Here's the thing, though.
When I became a new mother, I didn't know how to talk about any of it. I didn't have the tools or the language to name what was happening to me emotionally, physically, spiritually. I watched everyone else seemingly glide through new motherhood with a new pink lip gloss on and a perfect pedicure, looking like they had it handled. So I assumed the problem was me. So I crumbled quietly. In private. Convinced I was doing it wrong.
I am not doing that again.
I am in a completely different place in my life now. Six years of deliberate, sometimes painful, always worthwhile, deep, and then even deeper, work on myself. My skills, my knowledge, my capacity to sit with hard things and translate them into something useful. I have the language now. And I intend to use it.
What I'm learning, and what I want this space to be about, is that we are not a collection of separate problems to be solved one at a time. We are often referred to as a puzzle with pieces. Sometimes those pieces are missing. But that doesn't quite sit true for me.
I think we are more like a spherical web.
Every thread interconnected. Your emotional life is pulling on your physical body. Your physical body whispering to your spiritual self. Your beliefs shaping your biochemistry. Your nervous system holding the memories your mind has tried to move past. All of it, always, talking to each other.

> [Information shown]
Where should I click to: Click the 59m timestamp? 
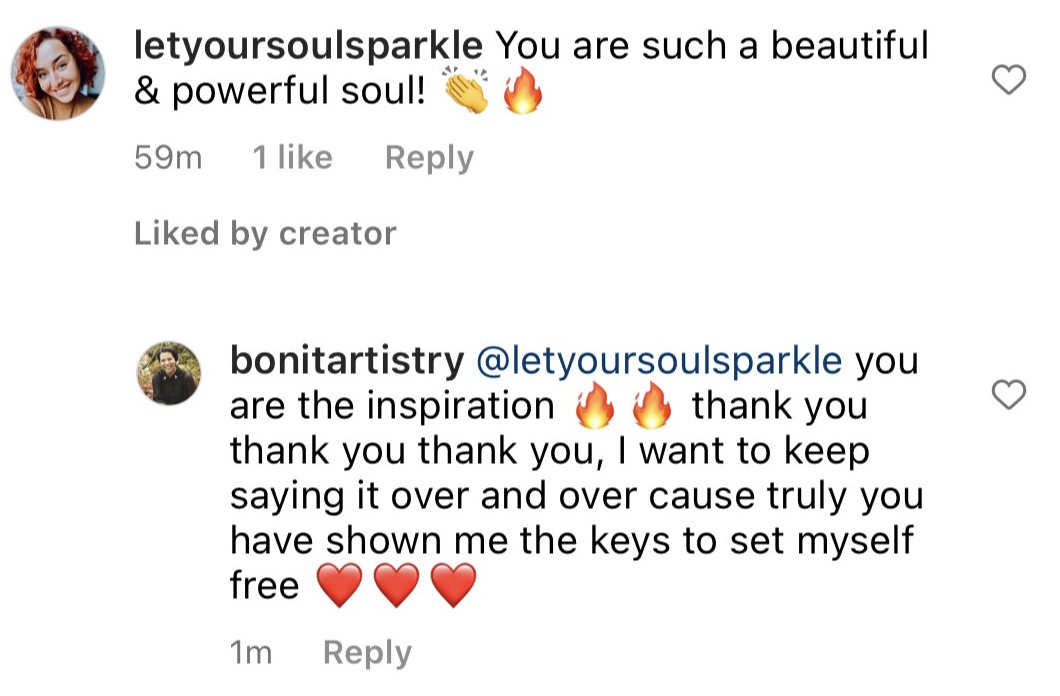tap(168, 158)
* * *
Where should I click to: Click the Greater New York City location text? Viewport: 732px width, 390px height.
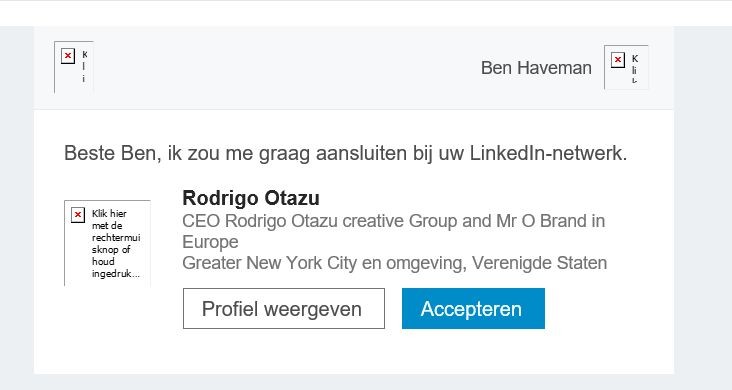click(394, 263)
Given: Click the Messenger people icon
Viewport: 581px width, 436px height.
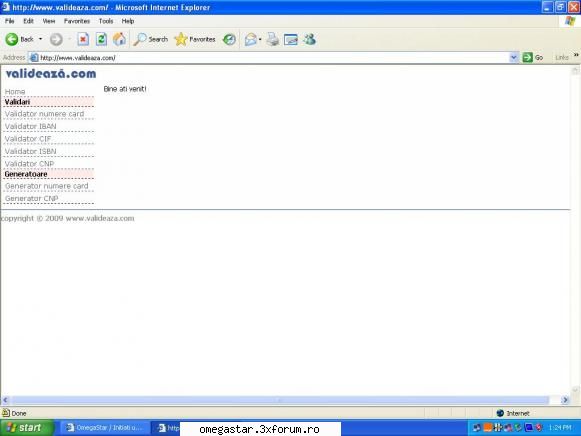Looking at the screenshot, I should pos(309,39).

> [Required work]
1/ Summarize the passage on new motherhood in two sentences.
2/ Translate this sentence from the passage on new motherhood into Spanish: "I am in a completely different place in my life now."
3/ Please carry on the passage on new motherhood from its last sentence.

> [Answers for the tasks]
1/ As a new mother, the writer lacked the tools and language to name what was happening emotionally, physically, and spiritually, assumed the problem was personal, and crumbled quietly in private. After six years of deep work on self, the writer now has that language, intends to use it, and sees people not as puzzles with missing pieces but as a spherical web in which every thread is interconnected.

2/ Ahora estoy en un lugar completamente distinto de mi vida.

3/
Mind. Body. Spirit. Not three separate categories. One living, breathing, constantly communicating whole.
This matters because when you arrive at something like perimenopause, the conventional path is often a visit to a GP who, through absolutely no fault of their own, has been trained on a system that was not built around women's health. You might walk away with a referral for a thyroid test, or a prescription for antidepressants, and while I'm not dismissing any of that (if something genuinely helps, it genuinely helps), I'm not ready to jump to a blanket solution before I've explored what my whole web actually needs in this moment.
One of the first things I turned to was Davina McCall's documentary on Channel 4, Sex, Myths and the Menopause. If you haven't watched it yet, please stop everything and do that. It cracked open a conversation that has been criminally quiet for far too long. I've also started reading Dr. Mindy Pelz's The Menopause Reset, and the conversation it's opening up about hormones, nutrition, fasting, and how our bodies work as a system is exactly the kind of thinking I want to bring here.
I've been loosely interested in nutrition my whole life, and also, if we're being transparently honest, locked in a long-running situationship with sugar that I've never quite managed to fully resolve. Hi. My name is April. I am a work in progress.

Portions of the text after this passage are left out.